Data under study below:
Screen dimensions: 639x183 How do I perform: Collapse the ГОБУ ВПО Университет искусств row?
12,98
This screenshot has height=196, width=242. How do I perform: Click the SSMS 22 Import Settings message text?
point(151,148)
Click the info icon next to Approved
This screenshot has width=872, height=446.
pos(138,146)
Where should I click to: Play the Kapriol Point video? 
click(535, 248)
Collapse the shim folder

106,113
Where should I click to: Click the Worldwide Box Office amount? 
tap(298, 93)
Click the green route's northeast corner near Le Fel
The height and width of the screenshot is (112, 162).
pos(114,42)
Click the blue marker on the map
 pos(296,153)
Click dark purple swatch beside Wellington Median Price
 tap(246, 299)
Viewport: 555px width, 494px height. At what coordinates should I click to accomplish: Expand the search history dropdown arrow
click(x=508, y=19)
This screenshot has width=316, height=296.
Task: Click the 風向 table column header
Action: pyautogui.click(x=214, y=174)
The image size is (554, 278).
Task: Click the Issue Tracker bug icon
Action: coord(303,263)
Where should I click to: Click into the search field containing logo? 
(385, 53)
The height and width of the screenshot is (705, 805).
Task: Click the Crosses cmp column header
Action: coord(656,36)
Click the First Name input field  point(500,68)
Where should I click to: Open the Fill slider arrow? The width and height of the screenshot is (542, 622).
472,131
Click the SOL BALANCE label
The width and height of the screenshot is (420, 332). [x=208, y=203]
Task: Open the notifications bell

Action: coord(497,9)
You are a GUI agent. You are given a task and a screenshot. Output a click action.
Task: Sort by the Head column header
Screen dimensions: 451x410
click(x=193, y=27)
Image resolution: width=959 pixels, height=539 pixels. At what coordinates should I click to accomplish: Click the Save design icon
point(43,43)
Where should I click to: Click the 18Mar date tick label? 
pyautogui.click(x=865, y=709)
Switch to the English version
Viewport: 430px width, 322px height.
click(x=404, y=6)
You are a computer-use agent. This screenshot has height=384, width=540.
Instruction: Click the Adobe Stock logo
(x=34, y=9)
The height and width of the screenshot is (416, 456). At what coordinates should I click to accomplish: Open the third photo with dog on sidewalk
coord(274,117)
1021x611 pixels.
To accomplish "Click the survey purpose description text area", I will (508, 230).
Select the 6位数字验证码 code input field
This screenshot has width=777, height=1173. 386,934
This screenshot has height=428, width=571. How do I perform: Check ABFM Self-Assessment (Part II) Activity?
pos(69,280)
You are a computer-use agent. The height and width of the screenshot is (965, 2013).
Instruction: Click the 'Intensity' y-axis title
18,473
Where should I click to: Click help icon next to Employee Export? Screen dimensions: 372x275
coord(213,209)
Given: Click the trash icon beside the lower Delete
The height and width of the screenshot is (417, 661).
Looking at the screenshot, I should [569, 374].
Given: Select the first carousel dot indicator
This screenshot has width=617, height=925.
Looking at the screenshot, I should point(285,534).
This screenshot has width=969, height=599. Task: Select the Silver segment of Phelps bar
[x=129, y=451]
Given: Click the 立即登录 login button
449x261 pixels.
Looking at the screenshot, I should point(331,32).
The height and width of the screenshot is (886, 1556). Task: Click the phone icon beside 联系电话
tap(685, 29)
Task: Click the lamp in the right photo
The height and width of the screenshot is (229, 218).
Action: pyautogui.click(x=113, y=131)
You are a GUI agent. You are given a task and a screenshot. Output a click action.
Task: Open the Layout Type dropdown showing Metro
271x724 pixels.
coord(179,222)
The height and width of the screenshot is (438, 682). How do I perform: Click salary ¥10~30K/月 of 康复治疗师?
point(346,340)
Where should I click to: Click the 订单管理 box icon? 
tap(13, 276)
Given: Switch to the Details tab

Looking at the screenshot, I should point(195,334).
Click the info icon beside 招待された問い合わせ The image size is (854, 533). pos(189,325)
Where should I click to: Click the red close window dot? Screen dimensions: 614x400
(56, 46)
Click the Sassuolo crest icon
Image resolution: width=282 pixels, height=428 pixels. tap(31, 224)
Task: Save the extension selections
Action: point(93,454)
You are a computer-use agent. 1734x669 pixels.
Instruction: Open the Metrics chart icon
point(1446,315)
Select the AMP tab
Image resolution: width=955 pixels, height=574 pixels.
End of Data under study.
_What you need to do_. Could you transcribe each entry exactly as it stands?

_Solved exercise_.
Screen dimensions: 639x183 How do I perform: Collapse the ГОБУ ВПО Университет искусств row?
12,98
This screenshot has height=196, width=242. How do I perform: Click the SSMS 22 Import Settings message text?
point(151,148)
Click the info icon next to Approved
This screenshot has width=872, height=446.
pos(138,146)
Where should I click to: Play the Kapriol Point video? 
click(535, 248)
Collapse the shim folder

106,113
Where should I click to: Click the Worldwide Box Office amount? 
tap(298, 93)
Click the green route's northeast corner near Le Fel
The height and width of the screenshot is (112, 162).
pos(114,42)
Click the blue marker on the map
 pos(296,153)
Click dark purple swatch beside Wellington Median Price
 tap(246, 299)
Viewport: 555px width, 494px height. At what coordinates should I click to accomplish: Expand the search history dropdown arrow
click(x=508, y=19)
This screenshot has width=316, height=296.
Task: Click the 風向 table column header
Action: pyautogui.click(x=214, y=174)
The image size is (554, 278).
Task: Click the Issue Tracker bug icon
Action: coord(303,263)
Where should I click to: Click into the search field containing logo? 
(385, 53)
The height and width of the screenshot is (705, 805).
Task: Click the Crosses cmp column header
Action: coord(656,36)
Click the First Name input field  point(500,68)
Where should I click to: Open the Fill slider arrow? The width and height of the screenshot is (542, 622).
472,131
Click the SOL BALANCE label
The width and height of the screenshot is (420, 332). [x=208, y=203]
Task: Open the notifications bell

Action: coord(497,9)
You are a GUI agent. You are given a task and a screenshot. Output a click action.
Task: Sort by the Head column header
Screen dimensions: 451x410
click(x=193, y=27)
Image resolution: width=959 pixels, height=539 pixels. At what coordinates should I click to accomplish: Click the Save design icon
point(43,43)
Where should I click to: Click the 18Mar date tick label? 
pyautogui.click(x=865, y=709)
Switch to the English version
Viewport: 430px width, 322px height.
click(x=404, y=6)
You are a computer-use agent. This screenshot has height=384, width=540.
Instruction: Click the Adobe Stock logo
(x=34, y=9)
The height and width of the screenshot is (416, 456). At what coordinates should I click to accomplish: Open the third photo with dog on sidewalk
coord(274,117)
1021x611 pixels.
To accomplish "Click the survey purpose description text area", I will (508, 230).
Select the 6位数字验证码 code input field
This screenshot has width=777, height=1173. 386,934
This screenshot has height=428, width=571. How do I perform: Check ABFM Self-Assessment (Part II) Activity?
pos(69,280)
You are a computer-use agent. The height and width of the screenshot is (965, 2013).
Instruction: Click the 'Intensity' y-axis title
18,473
Where should I click to: Click help icon next to Employee Export? Screen dimensions: 372x275
coord(213,209)
Given: Click the trash icon beside the lower Delete
The height and width of the screenshot is (417, 661).
Looking at the screenshot, I should [569, 374].
Given: Select the first carousel dot indicator
This screenshot has width=617, height=925.
Looking at the screenshot, I should point(285,534).
This screenshot has width=969, height=599. Task: Select the Silver segment of Phelps bar
[x=129, y=451]
Given: Click the 立即登录 login button
449x261 pixels.
Looking at the screenshot, I should point(331,32).
The height and width of the screenshot is (886, 1556). Task: Click the phone icon beside 联系电话
tap(685, 29)
Task: Click the lamp in the right photo
The height and width of the screenshot is (229, 218).
Action: pyautogui.click(x=113, y=131)
You are a GUI agent. You are given a task and a screenshot. Output a click action.
Task: Open the Layout Type dropdown showing Metro
271x724 pixels.
coord(179,222)
The height and width of the screenshot is (438, 682). How do I perform: Click salary ¥10~30K/月 of 康复治疗师?
point(346,340)
Where should I click to: Click the 订单管理 box icon? 
tap(13, 276)
Given: Switch to the Details tab

Looking at the screenshot, I should point(195,334).
Click the info icon beside 招待された問い合わせ The image size is (854, 533). pos(189,325)
Where should I click to: Click the red close window dot? Screen dimensions: 614x400
(56, 46)
Click the Sassuolo crest icon
Image resolution: width=282 pixels, height=428 pixels. tap(31, 224)
Task: Save the extension selections
Action: point(93,454)
You are a computer-use agent. 1734x669 pixels.
Instruction: Open the Metrics chart icon
point(1446,315)
Select the AMP tab
Image resolution: width=955 pixels, height=574 pixels.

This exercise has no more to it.